» GIVEN INSTRUCTION: Reproduce the rows starting at the line that contains "Select the Cascading Levels of Detail text" and ending at the end of the rows, requests included, and rescale every coordinate in the answers by a factor of 1.2, rounding to whole numbers with halves rounded up. Omit the pictures.

(Word and element location records)
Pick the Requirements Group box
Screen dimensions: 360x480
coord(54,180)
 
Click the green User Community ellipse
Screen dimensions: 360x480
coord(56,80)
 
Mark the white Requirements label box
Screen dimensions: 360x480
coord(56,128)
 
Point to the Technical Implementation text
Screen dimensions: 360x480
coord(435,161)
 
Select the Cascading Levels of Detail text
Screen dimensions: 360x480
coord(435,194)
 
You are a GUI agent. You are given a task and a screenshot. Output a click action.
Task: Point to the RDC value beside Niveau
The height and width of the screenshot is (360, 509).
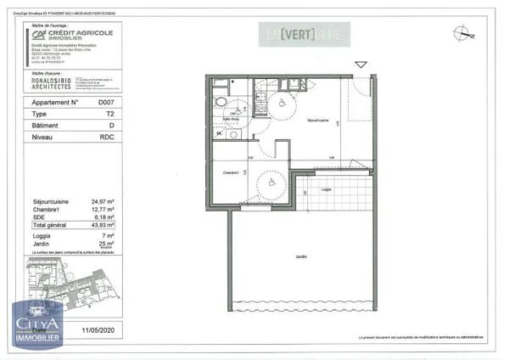(105, 136)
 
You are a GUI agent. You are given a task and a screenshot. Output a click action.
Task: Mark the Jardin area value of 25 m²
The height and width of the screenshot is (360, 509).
(106, 244)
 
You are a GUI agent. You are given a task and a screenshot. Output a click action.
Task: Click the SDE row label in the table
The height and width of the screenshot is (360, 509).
(38, 217)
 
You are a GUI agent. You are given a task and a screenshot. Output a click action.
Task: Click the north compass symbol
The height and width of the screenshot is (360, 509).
(461, 34)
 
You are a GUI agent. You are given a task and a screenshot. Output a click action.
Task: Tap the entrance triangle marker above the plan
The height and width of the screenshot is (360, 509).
(361, 65)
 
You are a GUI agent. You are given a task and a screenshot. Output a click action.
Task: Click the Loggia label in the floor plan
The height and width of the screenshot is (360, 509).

» OUTPUT OF THE EXERCISE:
Select the Cascading Levels of Detail text
Screen dimensions: 360x480
coord(522,233)
 
You are a GUI agent. You are given a task and a screenshot. Output a click action.
Task: Point to the RDC value beside Niveau
The height and width of the screenshot is (360, 509).
(126, 163)
 
You are a GUI agent. You are given a task and a screenshot. Output a click action.
Task: Mark the Jardin area value of 25 m²
The height and width of the screenshot is (360, 509).
(127, 293)
 
You are a GUI agent. You are given a task and a screenshot. Output a click action.
Task: Click the SDE row label in the table
The height and width of the screenshot is (360, 509).
(46, 260)
 
You are a GUI agent. You are given a task and a screenshot. Output a click action.
Task: Click the north compass symbol
The height and width of the screenshot is (360, 509).
(553, 41)
 
You are a GUI agent. You are given a task and a screenshot. Output a click action.
Task: Tap the entrance triangle marker above the plan
The height and width of the screenshot is (360, 509).
(433, 78)
 
You are a GUI agent. You are given a task and a screenshot. Output a click action.
Task: Click the Loggia label in the floor plan
The height and width of the screenshot is (360, 509).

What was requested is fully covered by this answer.